Flormart è la fiera storica del settore, organizzata per la prima volta nel 1974 e giunta alla sua 71° edizione. Rappresenta da sempre la vetrina internazionale del florovivaismo e il momento di business matching tra chi produce le piante, i materiali, gli arredi, i mezzi di produzione e gli utilizzatori, vivaisti, grandi centri di giardinaggio, costruttori del verde, enti pubblici, gruppi immobiliari italiani ed Europei, i buyer italiani e esteri. A partire dal 2021 un accordo decennale con Padova Hall ha dato vita ad una partnership che affida l’organizzazione di Flormart a Fiere di Parma ma che mantiene la manifestazione ancorata alla città di Padova e al suo quartiere fieristico attraversato da un profondo progetto di rinnovamento.
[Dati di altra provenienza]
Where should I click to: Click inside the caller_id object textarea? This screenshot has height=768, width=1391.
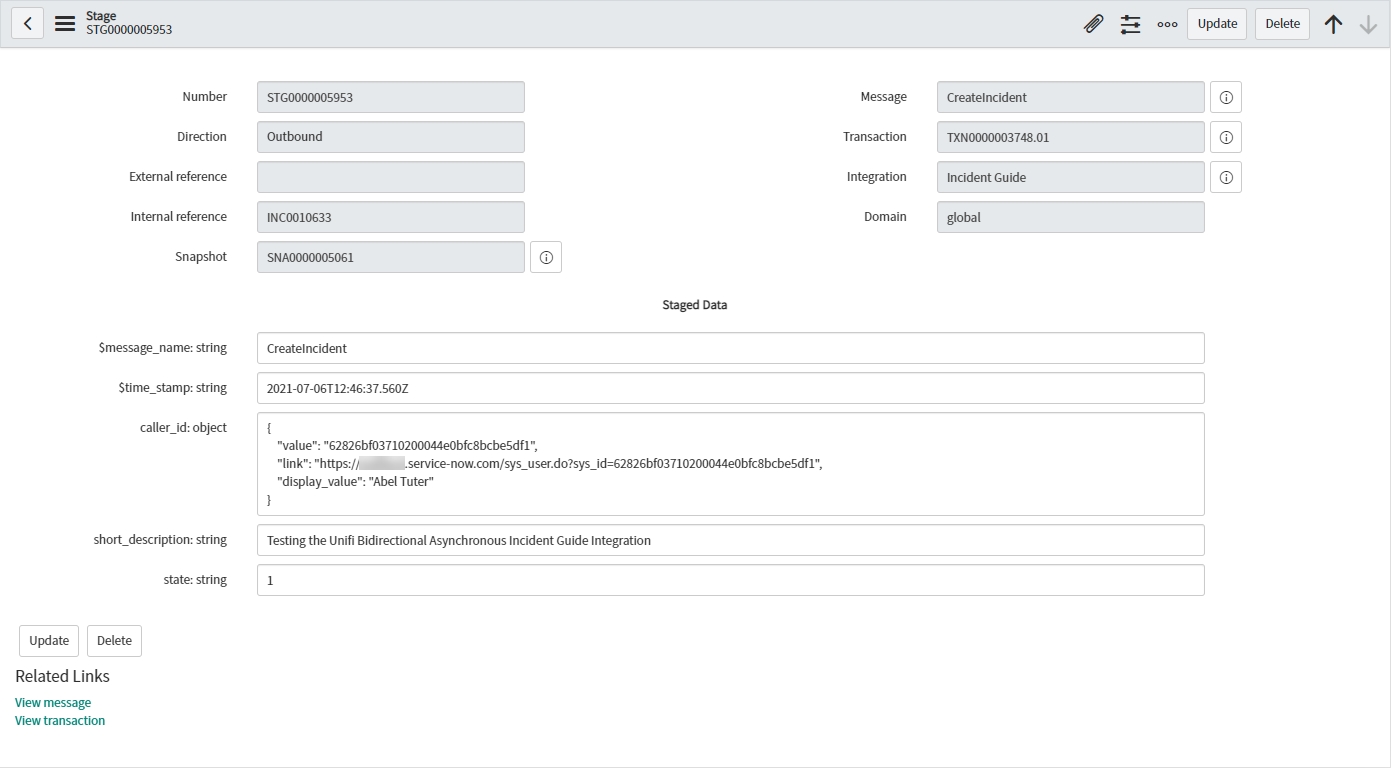point(730,464)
Il comparto florovivaistico italiano rappresenta in termini di valore circa il 5% della produzione agricola nazionale, con un fatturato di circa 2,6 miliardi di euro (elaborazione Crea su ISTAT, 2020). La produzione è composta per il 52% dal comparto piante in vaso e dal vivaismo (alberi e arbusti) e per il rimanente da fiori e fronde freschi recisi. Da sola l’Italia rappresenta circa il 15% della produzione dell’Europa comunitaria. L’export è cresciuto del 33,14%, a valore, nei primi 6 mesi del 2021, rispetto allo stesso periodo del 2020 (dati ICE).